New players of poker often say that luck is the deciding factor of whether we win or lose. Even thought a bit of luck truly helps a lot, in reality the deciding factor is almost certainly the mistakes made during the game. Mistakes range from basic ones to those that even professionals make from time to time.
In the case of beginners, there certainly is no lack of mistakes made. Beginners are very often influenced by watching poker games in TV or other media. They don't realize that 80-90% of poker footage from these sources is edited; instead, they assume that it is important to play a large number of combinations. When calling or checking, they usually play based on their intuition, which is generally a bad idea for beginners. First and foremost, when beginning it is important to play primarily top combinations (pairs from AA to 77 and also AK and AQ), and to have a grasp of poker mathematics. That means knowing how many cards (so-called outs) we can still get to make our combinationa winning one. After losing a game we thought we had in the bag and losing a large amount of chips, it is generally a good idea to leave the table. Getting a breath of fresh air outside, or for instance getting something to eat or drink, will help us avoid reckless actions which could mean an end of our tournament run.
It is very important to avoid stubborn moves. For instance, do not stubbornly wait for a winning card while losing a large amount of chips. Beginners often end up waiting for a winning card, which in the end turns out not to be winning. Stubbornness can lead to a won game or two, but will almost certainly not lead to victory in the tournament. (Or maybe once in a lifetime it could, but the probability is really very low).

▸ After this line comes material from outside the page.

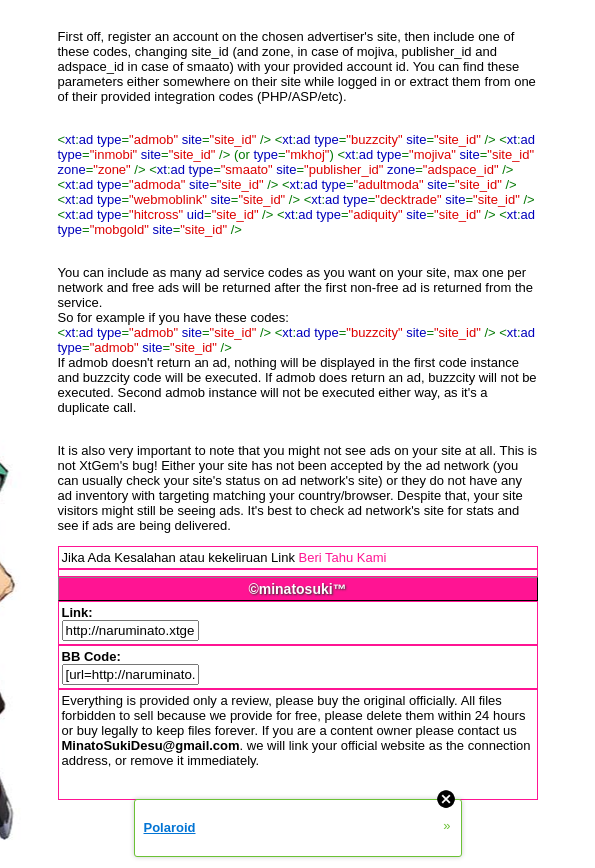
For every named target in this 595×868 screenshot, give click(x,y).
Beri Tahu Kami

Beginners often have problems assessing the value of the cards they have in hand. For instance, they could start with a strong QQ pair before the flop, but the situation changes completely after a K, 2, A flop. The probability that they will get a third Q at this point is about 8%. And they don't even know whether their opponents have an AA or KK pair. If they have two cards of the same suit, then the probability to get two more cards of the same suit is about 11%, and even then they aren't guaranteed a win. It all boils down to a good analysis of the game, which in turn depends on our poker experience. This means adjusting to the situation in the game and avoiding stubborn plays – our actions should be based on what we have learned. Let us consider another phase of the game which is often problematic for beginners. Before the flop, most beginners only call, even though it is often better to raise and play aggressively. If they only raise when they have top hands, experienced players will quickly read their actions and then take all their chips.
In the end, everyone is just human and can make mistakes. But to make sure that the number of mistakes is as small as possible, one needs to work on his or her play. That means playing one's first games of poker in an environment which minimizes the beginner's losses. It also means studying all available literature, learning from one's mistakes and advancing one's play. And if you do happen to win against other beginners, don't think that you already know how to play poker. That, too, is a mistake often made by new players.